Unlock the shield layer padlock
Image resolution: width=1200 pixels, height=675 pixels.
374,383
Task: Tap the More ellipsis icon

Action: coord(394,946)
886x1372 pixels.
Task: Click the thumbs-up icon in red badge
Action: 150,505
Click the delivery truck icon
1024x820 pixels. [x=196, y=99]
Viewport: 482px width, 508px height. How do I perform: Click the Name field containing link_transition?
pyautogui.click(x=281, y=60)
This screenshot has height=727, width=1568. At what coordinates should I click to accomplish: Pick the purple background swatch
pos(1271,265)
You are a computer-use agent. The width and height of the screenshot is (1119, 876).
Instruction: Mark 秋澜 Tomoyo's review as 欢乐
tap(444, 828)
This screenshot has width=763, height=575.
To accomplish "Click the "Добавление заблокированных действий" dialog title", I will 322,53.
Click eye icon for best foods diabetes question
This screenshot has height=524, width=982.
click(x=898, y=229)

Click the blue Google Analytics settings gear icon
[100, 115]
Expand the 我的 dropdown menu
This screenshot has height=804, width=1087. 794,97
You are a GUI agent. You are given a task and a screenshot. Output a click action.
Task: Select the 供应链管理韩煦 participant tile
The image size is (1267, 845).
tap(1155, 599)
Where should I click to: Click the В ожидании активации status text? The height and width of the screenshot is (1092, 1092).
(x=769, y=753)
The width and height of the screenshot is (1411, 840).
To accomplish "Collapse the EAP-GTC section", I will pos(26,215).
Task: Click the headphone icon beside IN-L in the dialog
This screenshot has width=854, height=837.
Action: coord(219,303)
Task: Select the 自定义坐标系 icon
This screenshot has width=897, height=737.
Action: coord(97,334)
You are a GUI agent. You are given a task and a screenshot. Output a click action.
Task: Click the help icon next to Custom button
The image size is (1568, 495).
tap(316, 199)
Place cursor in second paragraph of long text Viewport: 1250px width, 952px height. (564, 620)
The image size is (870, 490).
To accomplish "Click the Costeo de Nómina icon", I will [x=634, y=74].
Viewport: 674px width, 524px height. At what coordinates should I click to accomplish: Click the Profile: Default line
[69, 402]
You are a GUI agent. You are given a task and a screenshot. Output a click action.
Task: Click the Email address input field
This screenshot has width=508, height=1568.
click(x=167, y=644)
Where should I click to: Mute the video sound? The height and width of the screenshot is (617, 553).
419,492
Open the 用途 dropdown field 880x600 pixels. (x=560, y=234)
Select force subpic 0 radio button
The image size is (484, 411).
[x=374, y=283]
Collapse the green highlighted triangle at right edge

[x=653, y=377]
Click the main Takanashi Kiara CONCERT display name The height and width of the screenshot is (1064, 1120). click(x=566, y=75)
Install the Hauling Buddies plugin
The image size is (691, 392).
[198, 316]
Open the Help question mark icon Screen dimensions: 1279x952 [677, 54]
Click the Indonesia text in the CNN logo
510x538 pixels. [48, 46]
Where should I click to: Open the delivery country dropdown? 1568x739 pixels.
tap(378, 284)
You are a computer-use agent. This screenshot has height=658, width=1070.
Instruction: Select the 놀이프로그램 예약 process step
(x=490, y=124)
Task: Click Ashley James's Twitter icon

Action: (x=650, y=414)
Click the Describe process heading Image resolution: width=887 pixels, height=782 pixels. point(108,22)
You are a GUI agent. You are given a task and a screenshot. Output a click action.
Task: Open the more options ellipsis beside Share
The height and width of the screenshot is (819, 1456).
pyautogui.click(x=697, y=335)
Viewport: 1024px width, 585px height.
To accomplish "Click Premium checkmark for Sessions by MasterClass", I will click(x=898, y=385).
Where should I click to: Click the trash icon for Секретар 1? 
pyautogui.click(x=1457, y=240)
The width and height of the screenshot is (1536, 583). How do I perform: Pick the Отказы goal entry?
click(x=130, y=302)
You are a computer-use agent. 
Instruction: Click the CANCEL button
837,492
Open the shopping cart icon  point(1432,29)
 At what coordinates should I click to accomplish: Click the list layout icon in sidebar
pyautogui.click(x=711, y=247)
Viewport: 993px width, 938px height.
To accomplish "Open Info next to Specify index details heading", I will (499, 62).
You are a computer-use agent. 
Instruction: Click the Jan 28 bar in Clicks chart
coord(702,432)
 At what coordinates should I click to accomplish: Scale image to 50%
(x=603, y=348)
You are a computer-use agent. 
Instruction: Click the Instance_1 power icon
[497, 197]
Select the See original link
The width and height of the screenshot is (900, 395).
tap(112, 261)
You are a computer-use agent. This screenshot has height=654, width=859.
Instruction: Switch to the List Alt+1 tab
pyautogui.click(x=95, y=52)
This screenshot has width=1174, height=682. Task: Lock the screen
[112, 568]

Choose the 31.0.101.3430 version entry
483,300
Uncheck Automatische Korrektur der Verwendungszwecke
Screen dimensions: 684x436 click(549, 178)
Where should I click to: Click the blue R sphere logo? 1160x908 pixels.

--- TASK DESCRIPTION ---
Check the records above and copy each line that has the string "point".

--- ANSWER TO THIS PROBLEM ---
Click the Describe process heading Image resolution: width=887 pixels, height=782 pixels. point(108,22)
Open the shopping cart icon  point(1432,29)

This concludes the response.